- EXERCISE DIRECTIONS
With the pictures left out, transcribe exactly the lines from the one with "Tap the My Event label" through the end of the data.

- SOURCE MATERIAL

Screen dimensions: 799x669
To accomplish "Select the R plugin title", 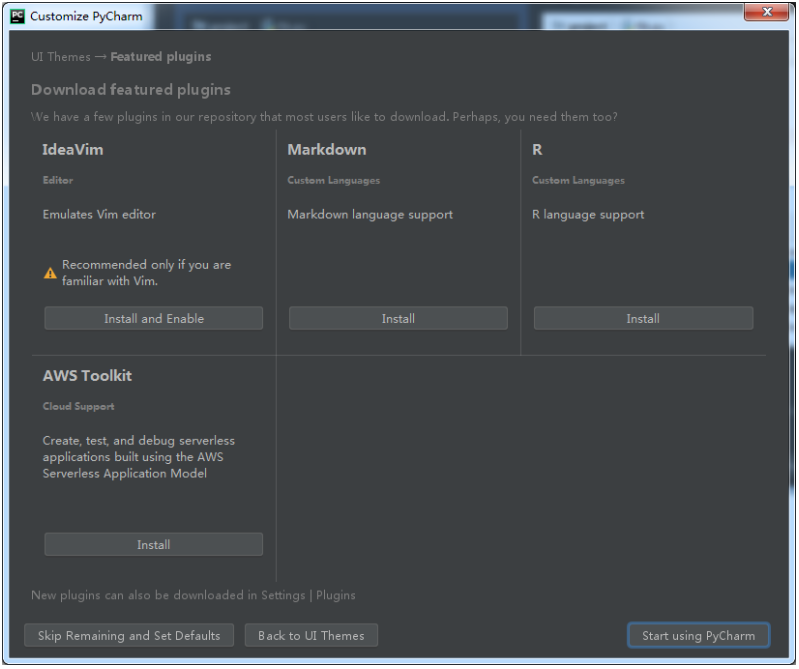I will 537,150.
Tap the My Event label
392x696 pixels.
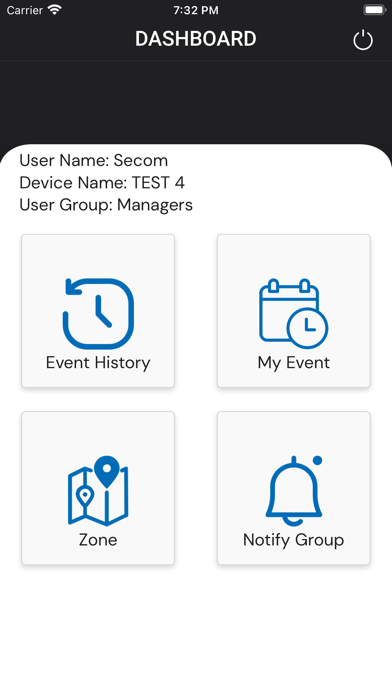[x=293, y=363]
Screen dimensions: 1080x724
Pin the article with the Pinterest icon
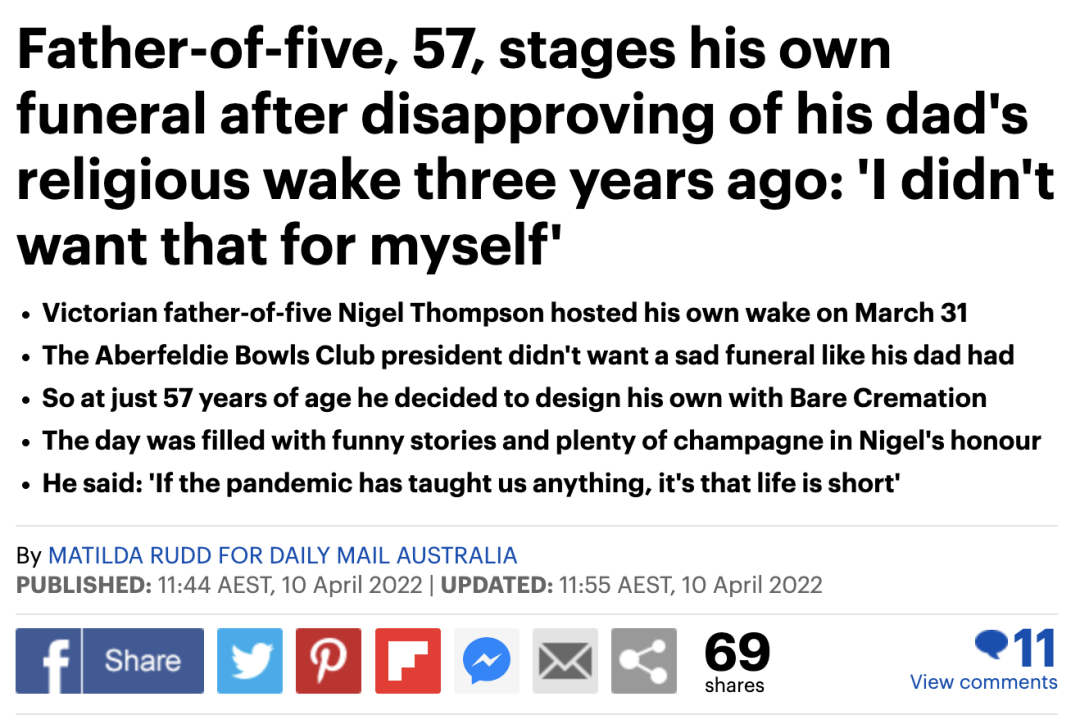click(x=329, y=660)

- ANSWER
Tap the My Event label
392x696 pixels.
[x=293, y=363]
Screen dimensions: 1080x724
Pin the article with the Pinterest icon
click(x=329, y=660)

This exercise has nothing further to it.